*** Opening MATERIAL FOR THIS EXERCISE ***
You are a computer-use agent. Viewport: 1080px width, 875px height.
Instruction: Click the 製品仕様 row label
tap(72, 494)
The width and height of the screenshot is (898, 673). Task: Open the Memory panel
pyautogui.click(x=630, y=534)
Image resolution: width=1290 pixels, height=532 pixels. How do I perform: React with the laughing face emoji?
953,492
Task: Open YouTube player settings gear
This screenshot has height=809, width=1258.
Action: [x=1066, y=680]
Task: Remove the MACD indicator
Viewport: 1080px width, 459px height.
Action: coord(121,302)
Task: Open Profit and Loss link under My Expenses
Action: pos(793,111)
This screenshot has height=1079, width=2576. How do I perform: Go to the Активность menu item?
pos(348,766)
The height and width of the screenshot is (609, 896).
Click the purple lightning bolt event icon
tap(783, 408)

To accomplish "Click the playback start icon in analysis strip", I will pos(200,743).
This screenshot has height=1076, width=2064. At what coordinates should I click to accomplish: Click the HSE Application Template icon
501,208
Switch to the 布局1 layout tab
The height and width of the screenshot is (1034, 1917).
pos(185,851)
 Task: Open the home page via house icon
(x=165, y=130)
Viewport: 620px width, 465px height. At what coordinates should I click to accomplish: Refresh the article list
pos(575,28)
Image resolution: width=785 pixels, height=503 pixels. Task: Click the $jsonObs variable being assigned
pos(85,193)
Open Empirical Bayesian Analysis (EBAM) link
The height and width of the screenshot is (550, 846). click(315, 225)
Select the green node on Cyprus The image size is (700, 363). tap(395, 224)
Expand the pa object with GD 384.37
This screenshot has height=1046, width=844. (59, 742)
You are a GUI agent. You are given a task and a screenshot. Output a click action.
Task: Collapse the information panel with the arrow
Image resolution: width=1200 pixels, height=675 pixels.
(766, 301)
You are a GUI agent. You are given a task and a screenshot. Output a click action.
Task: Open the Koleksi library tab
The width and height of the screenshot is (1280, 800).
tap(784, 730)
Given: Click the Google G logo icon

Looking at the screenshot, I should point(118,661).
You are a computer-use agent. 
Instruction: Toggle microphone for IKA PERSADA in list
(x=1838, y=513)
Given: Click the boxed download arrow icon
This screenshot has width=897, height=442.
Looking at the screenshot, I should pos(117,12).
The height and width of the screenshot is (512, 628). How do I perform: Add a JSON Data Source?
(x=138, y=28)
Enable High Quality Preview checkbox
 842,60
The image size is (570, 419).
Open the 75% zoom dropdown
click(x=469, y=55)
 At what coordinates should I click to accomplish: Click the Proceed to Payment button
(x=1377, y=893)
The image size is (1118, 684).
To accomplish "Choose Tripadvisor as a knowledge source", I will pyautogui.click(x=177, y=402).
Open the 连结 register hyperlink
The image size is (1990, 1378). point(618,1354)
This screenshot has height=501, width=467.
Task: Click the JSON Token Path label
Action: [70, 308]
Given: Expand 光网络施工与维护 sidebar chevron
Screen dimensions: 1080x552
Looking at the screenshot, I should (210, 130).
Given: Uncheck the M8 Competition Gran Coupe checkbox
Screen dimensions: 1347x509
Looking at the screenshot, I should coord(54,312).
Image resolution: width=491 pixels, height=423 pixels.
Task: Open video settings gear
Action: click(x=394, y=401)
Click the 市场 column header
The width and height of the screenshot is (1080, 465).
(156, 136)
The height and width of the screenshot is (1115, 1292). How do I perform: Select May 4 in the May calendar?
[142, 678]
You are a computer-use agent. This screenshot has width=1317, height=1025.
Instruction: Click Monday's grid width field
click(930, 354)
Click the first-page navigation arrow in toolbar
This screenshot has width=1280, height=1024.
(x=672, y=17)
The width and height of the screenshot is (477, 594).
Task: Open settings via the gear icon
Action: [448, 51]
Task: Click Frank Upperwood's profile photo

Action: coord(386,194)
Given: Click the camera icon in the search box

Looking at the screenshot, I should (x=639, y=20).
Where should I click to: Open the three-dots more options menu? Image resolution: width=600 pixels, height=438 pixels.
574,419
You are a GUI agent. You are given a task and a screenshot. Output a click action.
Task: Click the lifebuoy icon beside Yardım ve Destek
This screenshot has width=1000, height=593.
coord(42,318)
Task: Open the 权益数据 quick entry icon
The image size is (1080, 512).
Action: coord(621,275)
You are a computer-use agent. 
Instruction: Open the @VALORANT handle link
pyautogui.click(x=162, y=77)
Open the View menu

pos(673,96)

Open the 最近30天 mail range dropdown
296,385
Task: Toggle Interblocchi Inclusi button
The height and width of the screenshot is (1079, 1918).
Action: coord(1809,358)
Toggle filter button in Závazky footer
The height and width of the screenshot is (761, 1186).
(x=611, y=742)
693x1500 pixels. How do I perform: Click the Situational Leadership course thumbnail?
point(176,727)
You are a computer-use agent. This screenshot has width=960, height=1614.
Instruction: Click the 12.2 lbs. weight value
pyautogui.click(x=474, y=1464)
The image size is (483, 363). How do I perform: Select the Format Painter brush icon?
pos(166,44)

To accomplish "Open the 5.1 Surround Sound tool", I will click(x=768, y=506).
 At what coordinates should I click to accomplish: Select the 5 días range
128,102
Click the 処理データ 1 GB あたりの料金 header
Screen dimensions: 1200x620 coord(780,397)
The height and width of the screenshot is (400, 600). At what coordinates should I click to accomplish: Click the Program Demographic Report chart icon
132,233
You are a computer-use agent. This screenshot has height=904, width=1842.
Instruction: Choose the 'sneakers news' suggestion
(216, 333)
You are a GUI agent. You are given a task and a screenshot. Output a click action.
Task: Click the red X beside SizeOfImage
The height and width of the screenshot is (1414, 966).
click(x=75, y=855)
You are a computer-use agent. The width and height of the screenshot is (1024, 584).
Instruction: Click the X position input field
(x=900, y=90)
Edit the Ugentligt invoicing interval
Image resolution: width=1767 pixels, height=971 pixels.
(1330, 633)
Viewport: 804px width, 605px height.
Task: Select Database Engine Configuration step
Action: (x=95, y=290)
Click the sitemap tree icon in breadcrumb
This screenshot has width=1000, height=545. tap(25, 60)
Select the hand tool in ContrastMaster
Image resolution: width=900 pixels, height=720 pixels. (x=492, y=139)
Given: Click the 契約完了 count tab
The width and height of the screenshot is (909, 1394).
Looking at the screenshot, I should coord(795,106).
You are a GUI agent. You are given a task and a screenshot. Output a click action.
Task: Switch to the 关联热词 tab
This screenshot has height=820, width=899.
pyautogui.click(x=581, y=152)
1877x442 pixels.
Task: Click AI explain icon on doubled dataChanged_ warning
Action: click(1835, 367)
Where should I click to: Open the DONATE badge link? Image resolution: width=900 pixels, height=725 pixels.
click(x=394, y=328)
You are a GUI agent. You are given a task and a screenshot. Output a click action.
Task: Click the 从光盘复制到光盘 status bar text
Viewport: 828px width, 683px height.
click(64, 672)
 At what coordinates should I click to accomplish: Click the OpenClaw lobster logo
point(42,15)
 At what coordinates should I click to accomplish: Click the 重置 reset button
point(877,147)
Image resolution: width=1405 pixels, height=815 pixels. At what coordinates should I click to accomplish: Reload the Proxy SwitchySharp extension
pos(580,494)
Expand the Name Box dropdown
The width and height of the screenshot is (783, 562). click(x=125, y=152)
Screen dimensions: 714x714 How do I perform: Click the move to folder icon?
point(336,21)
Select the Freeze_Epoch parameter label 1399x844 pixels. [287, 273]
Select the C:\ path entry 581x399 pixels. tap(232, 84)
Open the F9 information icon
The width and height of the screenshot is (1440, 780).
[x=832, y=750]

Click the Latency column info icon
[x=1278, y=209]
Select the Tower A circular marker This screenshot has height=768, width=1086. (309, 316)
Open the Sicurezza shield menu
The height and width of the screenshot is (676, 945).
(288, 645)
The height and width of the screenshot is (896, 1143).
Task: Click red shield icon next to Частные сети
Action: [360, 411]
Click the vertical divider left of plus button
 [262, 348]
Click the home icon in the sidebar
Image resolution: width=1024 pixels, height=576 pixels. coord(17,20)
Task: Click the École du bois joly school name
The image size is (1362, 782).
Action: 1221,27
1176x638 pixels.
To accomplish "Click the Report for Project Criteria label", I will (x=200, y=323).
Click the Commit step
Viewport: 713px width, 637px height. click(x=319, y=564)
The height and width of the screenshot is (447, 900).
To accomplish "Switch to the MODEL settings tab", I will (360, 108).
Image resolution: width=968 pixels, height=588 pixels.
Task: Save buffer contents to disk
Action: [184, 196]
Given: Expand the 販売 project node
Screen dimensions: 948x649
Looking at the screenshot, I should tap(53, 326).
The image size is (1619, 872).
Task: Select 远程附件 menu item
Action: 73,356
*** Closing MATERIAL FOR THIS EXERCISE ***
→ **WHAT THE TASK ASKS**:
Scan the entries above and return each line that holds "beside".

→ **EXERCISE OUTPUT**:
Task: Click the lifebuoy icon beside Yardım ve Destek
Task: Click the red X beside SizeOfImage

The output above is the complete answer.